コード例 #1
0
class BaseMatrixFactorizationRecommender(BaseRecommender):
    """
    This class refers to a BaseRecommender KNN which uses matrix factorization,
    it provides functions to compute item's score as well as a function to save the W_matrix

    The prediction for cold users will always be -inf for ALL items
    """
    def __init__(self, URM_train):
        super(BaseMatrixFactorizationRecommender, self).__init__(URM_train)

        self._cold_user_mask = np.ediff1d(self.URM_train.indptr) == 0
        self._cold_user_KNN_model_available = False
        self._warm_user_KNN_mask = np.zeros(len(self._cold_user_mask),
                                            dtype=np.bool)

        if self._cold_user_mask.any():
            print("{}: Detected {} ({:.2f} %) cold users.".format(
                self.RECOMMENDER_NAME, self._cold_user_mask.sum(),
                self._cold_user_mask.sum() / len(self._cold_user_mask) * 100))

    def _get_cold_user_mask(self):
        return self._cold_user_mask

    def set_URM_train(self,
                      URM_train_new,
                      estimate_model_for_cold_users=False,
                      topK=100,
                      **kwargs):
        """

        :param URM_train_new:
        :param estimate_item_similarity_for_cold_users: Set to TRUE if you want to estimate the item-item similarity for cold users to be used as in a KNN algorithm
        :param topK: 100
        :param kwargs:
        :return:
        """

        assert self.URM_train.shape == URM_train_new.shape, "{}: set_URM_train old and new URM train have different shapes".format(
            self.RECOMMENDER_NAME)

        if len(kwargs) > 0:
            print(
                "{}: set_URM_train keyword arguments not supported for this recommender class. Received: {}"
                .format(self.RECOMMENDER_NAME, kwargs))

        self.URM_train = check_matrix(URM_train_new.copy(),
                                      'csr',
                                      dtype=np.float32)
        self.URM_train.eliminate_zeros()

        if estimate_model_for_cold_users == "itemKNN":

            print("{}: Estimating ItemKNN model from ITEM latent factors...".
                  format(self.RECOMMENDER_NAME))

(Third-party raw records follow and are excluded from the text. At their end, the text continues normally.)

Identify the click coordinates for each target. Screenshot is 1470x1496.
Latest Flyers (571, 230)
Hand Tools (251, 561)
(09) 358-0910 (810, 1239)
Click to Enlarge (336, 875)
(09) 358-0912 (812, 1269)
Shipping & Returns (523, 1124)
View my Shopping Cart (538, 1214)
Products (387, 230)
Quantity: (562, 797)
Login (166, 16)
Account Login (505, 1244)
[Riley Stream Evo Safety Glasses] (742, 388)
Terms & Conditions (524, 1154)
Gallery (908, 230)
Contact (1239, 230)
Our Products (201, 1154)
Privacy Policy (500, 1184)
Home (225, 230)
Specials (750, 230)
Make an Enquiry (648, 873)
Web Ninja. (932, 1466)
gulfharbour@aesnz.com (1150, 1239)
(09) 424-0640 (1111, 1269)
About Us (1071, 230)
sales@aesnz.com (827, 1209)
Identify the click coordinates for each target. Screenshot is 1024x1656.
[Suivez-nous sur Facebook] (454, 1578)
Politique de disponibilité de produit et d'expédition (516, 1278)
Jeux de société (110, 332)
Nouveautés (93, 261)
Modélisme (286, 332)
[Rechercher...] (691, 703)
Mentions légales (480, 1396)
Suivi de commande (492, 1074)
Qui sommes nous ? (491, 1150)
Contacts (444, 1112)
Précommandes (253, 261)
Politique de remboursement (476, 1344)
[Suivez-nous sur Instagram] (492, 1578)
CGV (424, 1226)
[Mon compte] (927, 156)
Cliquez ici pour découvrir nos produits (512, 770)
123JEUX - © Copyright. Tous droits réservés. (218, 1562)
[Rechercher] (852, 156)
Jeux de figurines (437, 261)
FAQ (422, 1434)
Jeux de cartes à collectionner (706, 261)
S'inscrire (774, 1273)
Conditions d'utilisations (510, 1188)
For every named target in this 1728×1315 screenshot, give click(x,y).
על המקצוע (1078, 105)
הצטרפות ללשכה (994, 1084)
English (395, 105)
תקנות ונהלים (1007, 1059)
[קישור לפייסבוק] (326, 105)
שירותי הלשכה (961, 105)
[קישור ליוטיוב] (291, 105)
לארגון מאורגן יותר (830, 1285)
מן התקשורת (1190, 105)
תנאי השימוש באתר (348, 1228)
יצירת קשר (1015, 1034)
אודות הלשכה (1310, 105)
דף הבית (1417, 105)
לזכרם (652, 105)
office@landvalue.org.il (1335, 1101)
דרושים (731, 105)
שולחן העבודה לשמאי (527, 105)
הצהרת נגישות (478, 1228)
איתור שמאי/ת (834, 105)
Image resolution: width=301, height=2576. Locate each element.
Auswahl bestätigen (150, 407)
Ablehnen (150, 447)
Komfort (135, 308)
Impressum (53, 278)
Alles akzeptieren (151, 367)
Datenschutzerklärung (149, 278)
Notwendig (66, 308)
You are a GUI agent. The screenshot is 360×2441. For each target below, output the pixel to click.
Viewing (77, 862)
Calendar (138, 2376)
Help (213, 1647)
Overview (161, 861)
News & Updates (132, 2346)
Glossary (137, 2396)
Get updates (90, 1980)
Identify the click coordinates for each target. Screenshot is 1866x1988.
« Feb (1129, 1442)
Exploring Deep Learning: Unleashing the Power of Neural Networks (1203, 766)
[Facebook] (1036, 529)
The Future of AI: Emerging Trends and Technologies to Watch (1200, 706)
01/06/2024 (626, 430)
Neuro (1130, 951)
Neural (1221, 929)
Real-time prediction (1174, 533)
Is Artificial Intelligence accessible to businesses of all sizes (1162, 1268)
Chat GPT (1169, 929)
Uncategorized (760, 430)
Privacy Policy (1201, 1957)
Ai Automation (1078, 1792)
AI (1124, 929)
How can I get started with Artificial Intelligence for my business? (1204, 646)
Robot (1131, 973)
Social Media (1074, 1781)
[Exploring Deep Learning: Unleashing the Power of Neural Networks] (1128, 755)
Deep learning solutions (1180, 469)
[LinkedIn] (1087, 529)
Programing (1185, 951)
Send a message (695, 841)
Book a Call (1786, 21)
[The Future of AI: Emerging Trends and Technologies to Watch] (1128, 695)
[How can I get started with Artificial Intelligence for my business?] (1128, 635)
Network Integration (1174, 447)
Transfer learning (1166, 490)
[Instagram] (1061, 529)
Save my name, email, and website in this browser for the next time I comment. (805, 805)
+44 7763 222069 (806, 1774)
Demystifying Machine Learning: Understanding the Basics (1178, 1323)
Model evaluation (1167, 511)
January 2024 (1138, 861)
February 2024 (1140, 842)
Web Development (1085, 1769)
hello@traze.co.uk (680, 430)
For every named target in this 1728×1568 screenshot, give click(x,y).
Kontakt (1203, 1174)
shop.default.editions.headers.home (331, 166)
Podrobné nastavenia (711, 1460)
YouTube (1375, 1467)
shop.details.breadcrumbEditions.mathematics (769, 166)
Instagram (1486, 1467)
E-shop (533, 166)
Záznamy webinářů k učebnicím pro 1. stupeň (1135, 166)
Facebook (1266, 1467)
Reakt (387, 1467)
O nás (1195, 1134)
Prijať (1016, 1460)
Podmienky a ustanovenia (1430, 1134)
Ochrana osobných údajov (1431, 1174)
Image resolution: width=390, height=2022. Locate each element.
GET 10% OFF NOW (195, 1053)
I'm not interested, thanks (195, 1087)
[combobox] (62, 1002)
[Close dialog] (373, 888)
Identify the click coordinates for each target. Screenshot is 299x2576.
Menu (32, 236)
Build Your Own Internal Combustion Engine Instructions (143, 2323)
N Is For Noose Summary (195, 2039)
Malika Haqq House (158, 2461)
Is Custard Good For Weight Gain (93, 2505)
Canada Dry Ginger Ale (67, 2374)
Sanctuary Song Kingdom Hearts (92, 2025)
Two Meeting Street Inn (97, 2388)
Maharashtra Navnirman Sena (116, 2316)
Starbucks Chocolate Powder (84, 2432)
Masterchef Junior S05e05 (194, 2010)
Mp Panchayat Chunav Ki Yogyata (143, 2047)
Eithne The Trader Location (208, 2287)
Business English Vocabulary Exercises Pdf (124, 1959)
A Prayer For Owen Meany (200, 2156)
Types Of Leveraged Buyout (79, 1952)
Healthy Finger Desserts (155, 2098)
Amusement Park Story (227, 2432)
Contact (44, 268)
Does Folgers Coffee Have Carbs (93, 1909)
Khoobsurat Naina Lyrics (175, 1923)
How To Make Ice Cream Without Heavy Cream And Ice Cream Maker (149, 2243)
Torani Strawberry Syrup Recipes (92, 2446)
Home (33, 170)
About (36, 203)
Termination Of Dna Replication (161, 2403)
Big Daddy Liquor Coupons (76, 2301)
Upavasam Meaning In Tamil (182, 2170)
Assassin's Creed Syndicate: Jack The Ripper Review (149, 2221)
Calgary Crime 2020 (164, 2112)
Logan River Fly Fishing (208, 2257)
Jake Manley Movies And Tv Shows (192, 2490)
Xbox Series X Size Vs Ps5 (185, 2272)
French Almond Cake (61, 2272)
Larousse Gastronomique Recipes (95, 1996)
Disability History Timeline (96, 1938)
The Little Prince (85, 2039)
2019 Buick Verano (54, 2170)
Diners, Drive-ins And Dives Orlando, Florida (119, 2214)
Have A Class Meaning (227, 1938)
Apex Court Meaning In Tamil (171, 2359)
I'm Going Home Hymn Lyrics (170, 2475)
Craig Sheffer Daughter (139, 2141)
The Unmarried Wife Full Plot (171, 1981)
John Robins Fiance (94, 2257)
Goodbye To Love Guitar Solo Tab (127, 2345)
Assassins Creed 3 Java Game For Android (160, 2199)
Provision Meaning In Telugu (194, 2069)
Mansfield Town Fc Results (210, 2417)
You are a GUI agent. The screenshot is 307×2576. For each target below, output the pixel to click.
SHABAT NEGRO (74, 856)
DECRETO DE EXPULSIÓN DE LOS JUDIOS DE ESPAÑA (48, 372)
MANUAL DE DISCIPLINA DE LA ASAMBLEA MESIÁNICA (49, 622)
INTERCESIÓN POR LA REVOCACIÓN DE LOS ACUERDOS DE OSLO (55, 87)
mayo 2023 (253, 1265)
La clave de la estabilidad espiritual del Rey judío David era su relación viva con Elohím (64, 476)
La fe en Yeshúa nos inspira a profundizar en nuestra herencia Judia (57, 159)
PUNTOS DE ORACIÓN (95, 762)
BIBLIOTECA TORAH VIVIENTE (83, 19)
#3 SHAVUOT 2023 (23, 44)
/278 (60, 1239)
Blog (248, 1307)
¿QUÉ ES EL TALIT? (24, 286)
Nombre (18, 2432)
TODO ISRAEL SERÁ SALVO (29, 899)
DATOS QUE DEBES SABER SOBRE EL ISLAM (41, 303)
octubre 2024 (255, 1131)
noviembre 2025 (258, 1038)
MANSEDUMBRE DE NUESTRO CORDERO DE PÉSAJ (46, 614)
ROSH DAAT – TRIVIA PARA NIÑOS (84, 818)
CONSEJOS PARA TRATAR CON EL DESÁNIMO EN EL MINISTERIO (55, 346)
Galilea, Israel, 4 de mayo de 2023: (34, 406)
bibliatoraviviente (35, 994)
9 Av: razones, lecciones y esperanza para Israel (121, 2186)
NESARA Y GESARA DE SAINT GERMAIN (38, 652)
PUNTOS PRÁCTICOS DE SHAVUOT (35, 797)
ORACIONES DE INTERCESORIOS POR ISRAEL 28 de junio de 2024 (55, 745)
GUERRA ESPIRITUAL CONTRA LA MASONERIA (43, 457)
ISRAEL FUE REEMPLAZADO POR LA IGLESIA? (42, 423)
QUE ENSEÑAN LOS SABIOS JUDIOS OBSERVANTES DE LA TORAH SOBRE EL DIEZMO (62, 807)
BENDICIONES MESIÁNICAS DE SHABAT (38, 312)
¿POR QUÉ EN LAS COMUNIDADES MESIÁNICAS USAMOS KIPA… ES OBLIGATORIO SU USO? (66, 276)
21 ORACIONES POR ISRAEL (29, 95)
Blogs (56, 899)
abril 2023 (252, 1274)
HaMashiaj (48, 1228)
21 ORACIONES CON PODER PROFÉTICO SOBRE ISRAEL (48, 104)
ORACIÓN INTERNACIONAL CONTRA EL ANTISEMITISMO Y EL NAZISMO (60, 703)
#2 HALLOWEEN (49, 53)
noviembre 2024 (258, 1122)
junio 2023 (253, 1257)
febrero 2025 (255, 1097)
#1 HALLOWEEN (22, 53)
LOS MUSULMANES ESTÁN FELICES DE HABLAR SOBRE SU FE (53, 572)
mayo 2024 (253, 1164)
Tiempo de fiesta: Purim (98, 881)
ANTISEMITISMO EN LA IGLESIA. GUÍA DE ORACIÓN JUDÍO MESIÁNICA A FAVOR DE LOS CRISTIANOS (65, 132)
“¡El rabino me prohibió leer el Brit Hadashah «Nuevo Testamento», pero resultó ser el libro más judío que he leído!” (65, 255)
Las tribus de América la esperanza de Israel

            W_sparse = compute_W_sparse_from_item_latent_factors(
                self.ITEM_factors, topK=topK)

            self._ItemKNNRecommender = ItemKNNCustomSimilarityRecommender(
                self.URM_train)
            self._ItemKNNRecommender.fit(W_sparse, topK=topK)

            self._cold_user_KNN_model_available = True
            self._warm_user_KNN_mask = np.ediff1d(self.URM_train.indptr) > 0

            print(
                "{}: Estimating ItemKNN model from ITEM latent factors... done!"
                .format(self.RECOMMENDER_NAME))

        elif estimate_model_for_cold_users == "mean_item_factors":

            print(
                "{}: Estimating USER latent factors from ITEM latent factors..."
                .format(self.RECOMMENDER_NAME))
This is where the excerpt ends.